Soient $\alpha_1, \dots, \alpha_n$ des nombres algébriques non nuls tels que leurs logarithmes $\ln(\alpha_1), \dots, \ln(\alpha_n)$ sont linéairement indépendants sur le corps des nombres rationnels $\mathbb{Q}$.
Alors, la somme $1, \ln(\alpha_1), \dots, \ln(\alpha_n)$ est linéairement indépendante sur le corps de tous les nombres algébriques. Autrement dit, pour tous nombres algébriques $\beta_0, \dots, \beta_n$ non tous nuls, la forme linéaire $\Lambda$ n’est pas nulle : $$ \Lambda = \beta_0 + \beta_1 \ln(\alpha_1) + \dots + \beta_n \ln(\alpha_n) \neq 0 $$
Plus important encore, le théorème fournit une borne inférieure effective (calculable) pour $|\Lambda|$, typiquement de la forme $|\Lambda| > H^{-C}$, où $H$ est une mesure de la « hauteur » (complexité) des coefficients $\beta_i$ et $C$ est une constante calculable.
Esquisse de la Démonstration
La démonstration du théorème de Baker est l’une des plus techniques de la théorie des nombres transcendants. Elle repose sur une méthode de « construction de fonction auxiliaire » initiée par Charles Hermite et perfectionnée par Gelfond et Baker lui-même.
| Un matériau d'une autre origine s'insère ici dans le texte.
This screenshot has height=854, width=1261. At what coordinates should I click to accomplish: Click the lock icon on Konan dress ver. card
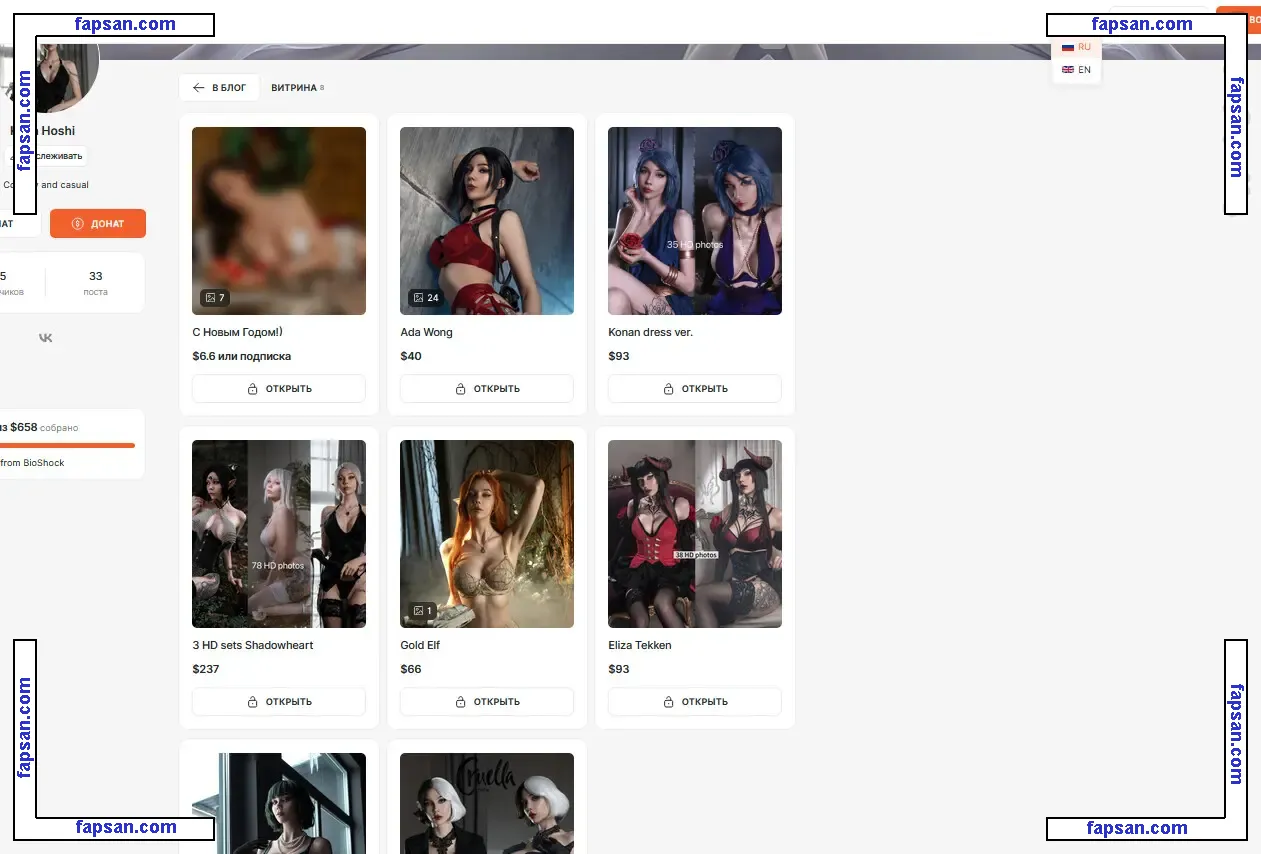(x=668, y=389)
- Hypothèse par l’absurde : On suppose que la forme linéaire $\Lambda$ est « très petite » (plus petite que la borne que l’on veut établir).
- Construction d’une fonction auxiliaire : On construit une fonction de plusieurs variables complexes de la forme $\Phi(z_1, \dots, z_n) = \sum P_k(\dots) \alpha_1^{z_1} \dots \alpha_n^{z_n}$, où les $P_k$ sont des polynômes. Les coefficients de ces polynômes sont choisis (en utilisant le lemme de Siegel) de sorte que la fonction $\Phi$ et un grand nombre de ses dérivées s’annulent en de nombreux points entiers.
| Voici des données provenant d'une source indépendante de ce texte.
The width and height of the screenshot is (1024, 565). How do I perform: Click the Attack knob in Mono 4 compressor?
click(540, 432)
- Extrapolation : En utilisant des techniques d’analyse complexe (comme le principe du maximum), on montre que si la fonction s’annule en « suffisamment » de points, elle doit aussi s’annuler en d’autres points où l’on ne l’avait pas forcée à s’annuler. C’est l’étape d’extrapolation.
- Contradiction : On montre alors que les dérivées de la fonction en un de ces nouveaux points ne peuvent pas être nulles. On arrive à une contradiction, ce qui prouve que l’hypothèse de départ (la forme linéaire est « trop petite ») est fausse. La borne inférieure est ainsi établie.
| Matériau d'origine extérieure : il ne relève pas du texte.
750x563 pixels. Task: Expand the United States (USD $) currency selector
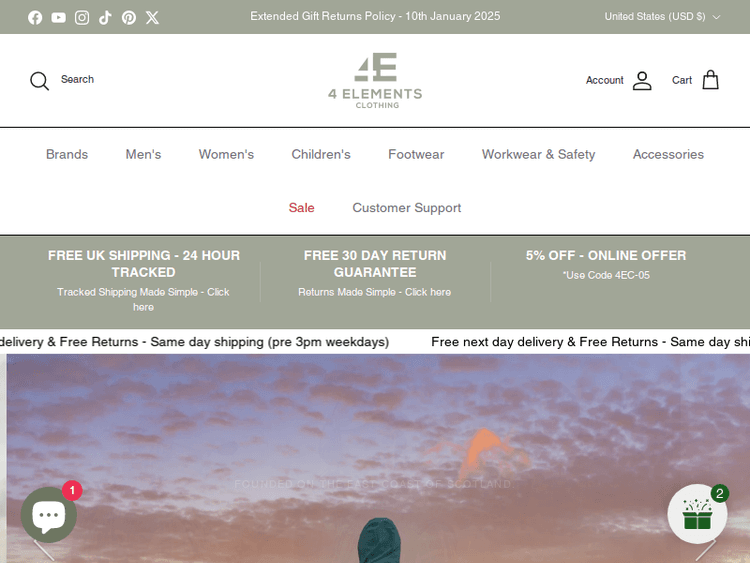coord(662,17)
Implications et Utilisation
Le caractère effectif du théorème de Baker est ce qui le rend si puissant. Contrairement au théorème de Thue-Siegel-Roth, il permet d’obtenir des bornes explicites pour les solutions des équations diophantiennes.
- Résolution d’équations diophantiennes : Le théorème a permis de trouver toutes les solutions entières d’une large classe d’équations, comme les équations de Thue, les équations superelliptiques, et de résoudre le problème des nombres de Gauss.
- Conjecture de Catalan : Le théorème de Baker a été un outil clé dans la résolution de la conjecture de Catalan (maintenant théorème de Mihăilescu), qui affirme que $8=2^3$ et $9=3^2$ sont les deux seules puissances pures consécutives.
- Problème du nombre de classes de Gauss : Il a permis de montrer que la liste des corps quadratiques imaginaires dont le nombre de classes est 1, 2, … est finie et de déterminer explicitement ces listes.
- Pour ces travaux, Alan Baker a reçu la Médaille Fields en 1970.